It was recently brought to my attention that I am someone's ancestor, too. This isn't something I usually think about in my daily research for my ancestors.
My daughter sent me a questionnaire for a paper she was writing for her college writing class. It was full of 'What did you do when you were a kid?', and 'How has life changed since then?' Things we talk about around the table with our coffee.
Life seems to have changed so completely since then that any resemblance between then and now is purely coincidental. Toys in the 1970's were dolls, trucks, play sets, rocks, sticks, and mud puddles. Toys in the new millennium are cell phones, computers, video games, and high tech things that I've never heard of, and don't know how to use. The old "When I was your age, Blackberries were fruit' adage. I never realized just how completely the world had changed since I was a kid. It makes me stop short to think about how much it had changed for my parents and grandparents.
My grandparents lived through two world wars, depression, the moon landing, assassinations, the advent of television and affordable automobiles. My parents lived through one world war, the 'Age of Aquarius', the creation of NASA, flower children, presidential resignation, Watergate, and the advent of women's lib.
Until I answered her survey questions, I never really thought about what I have lived through in terms of ancestors or family history. I have seen space shuttle launches become common place, the first civilian on a shuttle, and the explosion of that shuttle, the end of NASA, and the advent of home computers, the internet, and cell phones.
Long distance communication has gone from letter writing, to telephone calls, to text messages and emails. I have heard that the next generation finds emails too slow, and they are demanding instant options, but don't use their phones to talk anymore. While all the technology is impressive, I wonder if it creating a generation of socially inept and isolated people. ADD is diagnosed and medicated more and more often, as are autism, depression, and social anxiety disorders. There is no place for people to interact in real life (or IRL in chat speak), unless it is in 5 minute sound bites. Family dinners seem to have gone the way of the dodo, and people schedule every minute of every day, so that they don't have to over think any one thing.

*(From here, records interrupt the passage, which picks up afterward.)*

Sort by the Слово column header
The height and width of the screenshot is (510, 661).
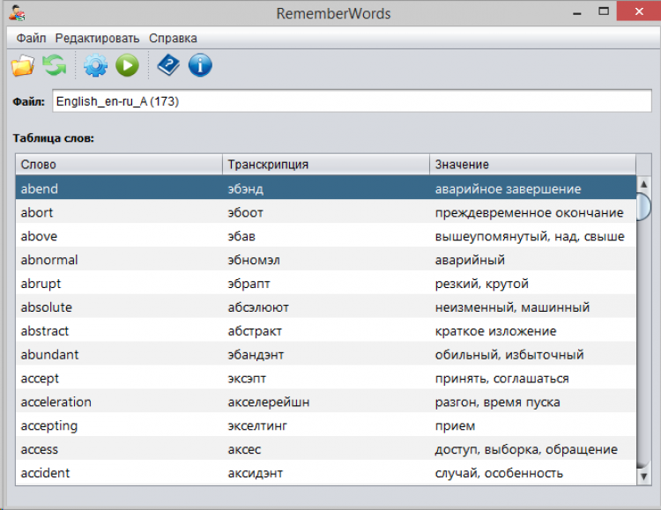(119, 165)
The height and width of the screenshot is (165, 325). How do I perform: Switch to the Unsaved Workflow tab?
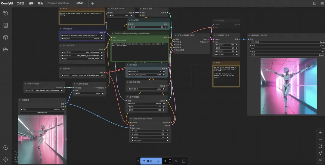point(58,3)
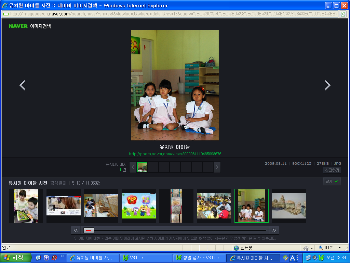Select the classroom children in yellow thumbnail
Viewport: 350px width, 263px height.
[x=214, y=205]
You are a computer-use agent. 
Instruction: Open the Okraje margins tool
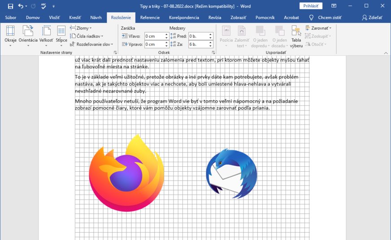[10, 35]
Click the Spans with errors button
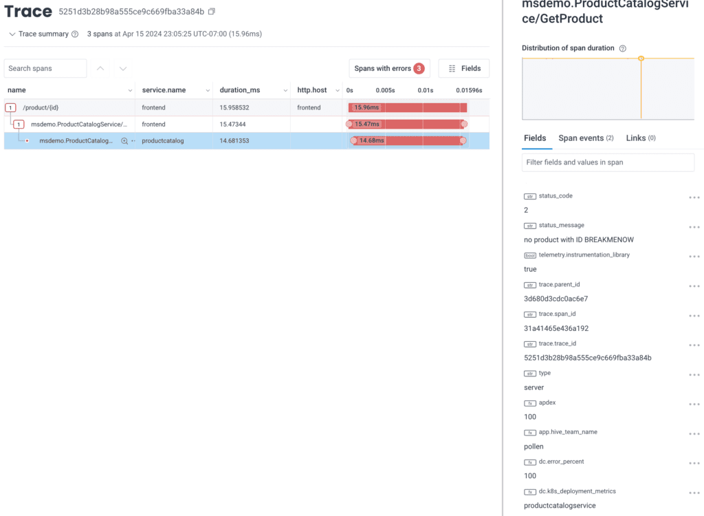 (389, 69)
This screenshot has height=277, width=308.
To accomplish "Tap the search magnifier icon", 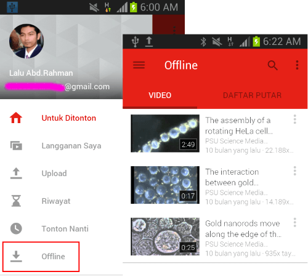I will tap(272, 65).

When I was a kid, my friends were outside, and I would just go out and play with them. Now days, parents schedule 'play dates' for their children. Children now spend roughly 18 years in school before they graduate high school, between day care, pre-kindergarten, kindergarten and assorted after school programs. Kids have had their childhoods stolen by their parents and the school systems.

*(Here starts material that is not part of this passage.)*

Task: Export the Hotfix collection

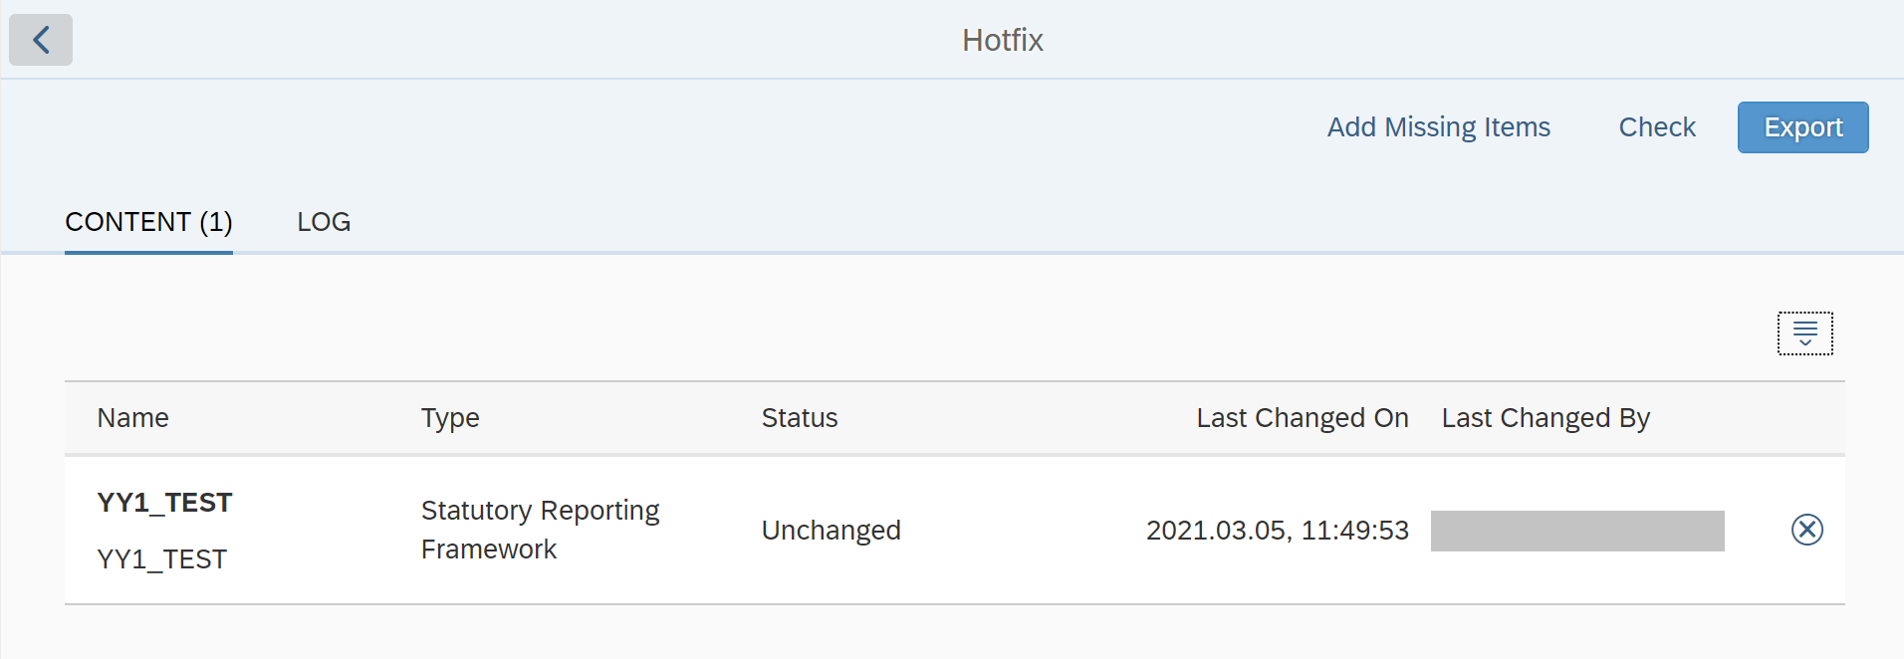Action: tap(1803, 127)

Recently, I got the opportunity to talk with my cousin's daughter (who CAN'T be older than 8, can she?!) She was talking about an article she had read, that stated that by the time today's kids are in a position to have sex, they have been subjected to so much pornography that they aren't excited by it. They have unrealistic and unhealthy opinions and ideas about what sex 'should' be, and don't know how to enjoy the act itself without 'toys' or videos.
One of my father's favorite sayings was "Isn't progress wonderful?" (said with disdain). Although I always understood what he meant by it, and agreed completely, I never saw the depth and scope of the 'progress' the way he did. Until now.

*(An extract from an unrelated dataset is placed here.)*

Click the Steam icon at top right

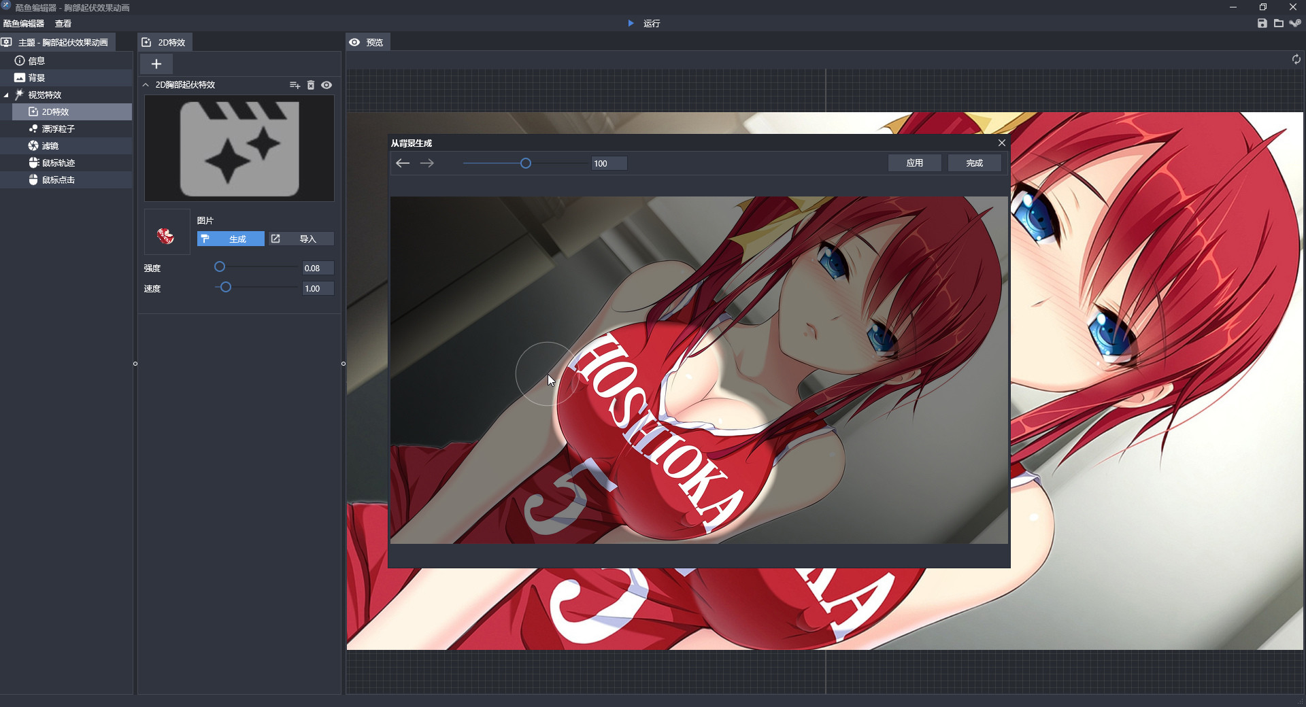pyautogui.click(x=1295, y=23)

It saddens me to think about what we as a society have done to our children, and it horrifies me to think what they, in turn, will do to their children. I find myself thinking it wouldn't be such a bad thing at all if the internet crashed and took all the cell towers with it. There would be mass panic for about a day, and then people would learn how to talk to each other again. Maybe they will even learn how to write instead of type. Maybe they will start sending "snail mail" again
.
I can hope, right?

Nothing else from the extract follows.